Visualization of trained embedding

After training, t-SNE can be used to visualize trained embeddings.

It's done! As expected, similar words eventually form clusters close to each other. For a heavier word2vec implementation that further demonstrates the advanced features of TensorFlow, see tensorflow / models / embedding / word2vec.py See the implementation of /embedding/word2vec.py).

Evaluation of embedding: analogy reasoning

Embedding is useful in various predictive tasks in NLP. Lack of training in full-fledged part-speech or named entity models, one easy way to assess embedding is to directly predict syntactic or semantic relationships, such as "What is a queen for a king for a father?" Is to use them for. This is called analogy inference, the task was introduced by Mikolov et al., and the dataset is You can download it here: https://word2vec.googlecode.com/svn/trunk/questions-words.txt

For how to evaluate this, build_eval_graph () in tensorflow / models / embedding / word2vec.py And see the eval () function.

Hyperparameter selection has a strong impact on the accuracy of this task. To achieve state-of-the-art performance in this task, train on very large datasets, carefully tune hyperparameters, and subsampling data that is outside the scope of this tutorial. You need to use tricks like this.

Implementation optimization

This simple implementation showscase the flexibility of TensorFlow. For example, changing training objectives is as easy as replacing the call to tf.nn.nce_loss () with an off-the-shelf alternative such as tf.nn.sampled_softmax_loss (). If you have a new idea for a loss function, you can manually write a new desired expression in TensorFlow and let the optimizer calculate its derivative. This flexibility is invaluable for trying out and quickly iterating several different ideas during the exploratory phase of machine learning model development.

Once you have a satisfactory model structure, it may be worth optimizing your implementation for more efficient execution (and to cover more data in less time). For example, the naive code in this tutorial is slowed down because the TensorFlow backend uses Python to read and supply data items, which requires little work. If you find a serious bottleneck in the input data in your model, as described in New Data Formats (https://www.tensorflow.org/versions/master/how_tos/new_data_formats/index.html) You can also implement a custom data reader for the problem. For skipgram models, for example, tensorflow / models / embedding / word2vec.py I've already done this.
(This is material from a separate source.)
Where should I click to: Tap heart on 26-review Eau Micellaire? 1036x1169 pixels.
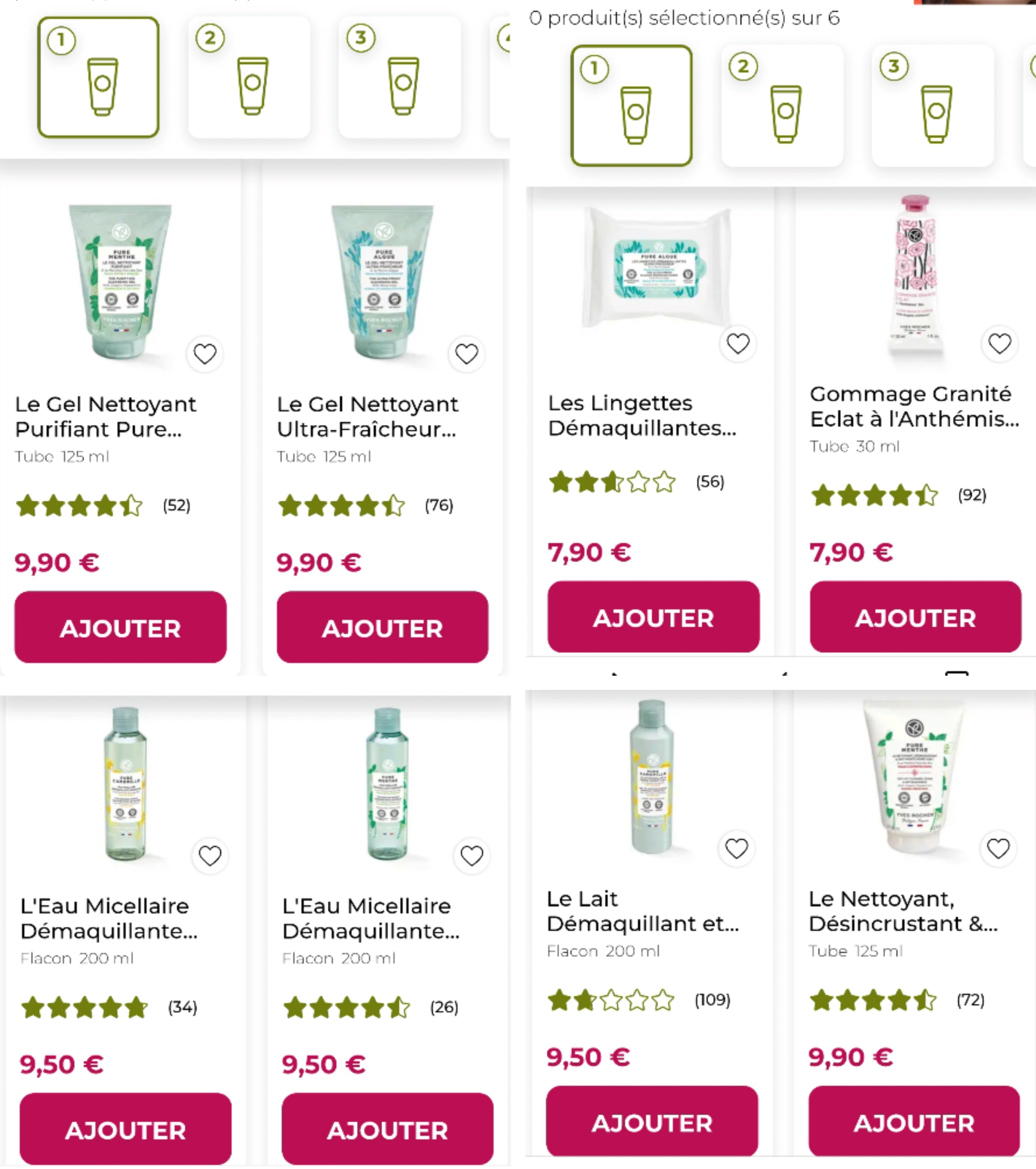(x=472, y=856)
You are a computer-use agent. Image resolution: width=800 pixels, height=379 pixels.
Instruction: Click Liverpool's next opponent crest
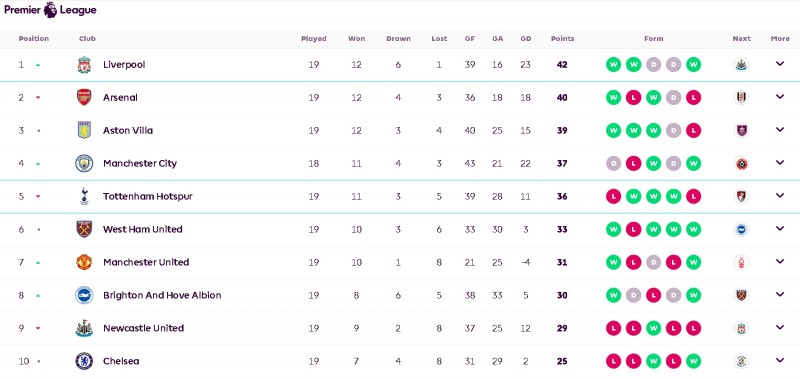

If your model is no longer I / O rate-determining and you still need more performance, go to Add New Operation (https://www.tensorflow.org/versions/master/how_tos/adding_an_op/index.html) As mentioned, you can get even more performance by writing your own TensorFlow operations. Again, provide tensorflow / models / embedding / word2vec_optimized.py as an example for skipgrams. doing. Benchmark each other to measure the performance improvement at each stage.

Conclusion

This tutorial covered the word2vec model, a computationally efficient model for learning word embedding. We motivated why embeddings are useful, discussed efficient training techniques, and showed how to implement all of this in TensorFlow. Overall, we hope we've been able to showcase how TensorFlow provides the flexibility needed for early experiments and the controls needed for subsequent bespoke optimized implementations. I have.